⭐️HaxML: Machine Learning

Table of Contents

Most Machine Learning projects usually go like this:

  • Get a dataset.
  • Create a model trying to predict something.
  • Modify the model until you get good metrics.
  • Profit.

Luckily for you, this project is unique compared to most data science projects.

I am proud of this project because it shows how I:

  • Worked with a large and imperfect data set.
  • Created a model that performed great at the task of predicting XG (expected goals).
  • Deployed the model to a website that creates visualizations of XG (expected goals).
  • Received feedback from new HaxBall players on my model.

Goal: Create and deploy machine learning models to predict “expected goals” (XG) in the online game HaxBall.

I'll explain a couple of things before I get into the technical details of what I worked on.

What is HaxBall

HaxBall is an online physics-based multi-player soccer game.

Below is a short animation of the game being played.

A game of Haxball
GIF credit to GIFHY.

Each player is a circle that can kick and interact with the ball.
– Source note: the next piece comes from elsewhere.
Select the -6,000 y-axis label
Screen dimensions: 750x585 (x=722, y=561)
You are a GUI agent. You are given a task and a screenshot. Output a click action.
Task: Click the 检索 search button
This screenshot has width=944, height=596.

You can move using WASD (or arrows) and space to kick the ball.

What is XG (Expected Goals)?

Below is a short video explaining what expected goals means in the context of soccer.

Summary of the video:

XG is the probability of a given kick resulting in a goal and can be used to create higher-order metrics, for both offense and defense.

XG helps describe the match, but does not attempt to solve soccer or predict the results. For example, if a team has a high cumulative XG score through the match but doesn’t score any goals, this would mean the team was applying pressure through the match and had chances to score but did not score.

XG does not account for who is taking the shot, one definition of elite strikers are those who score more than their XG suggests.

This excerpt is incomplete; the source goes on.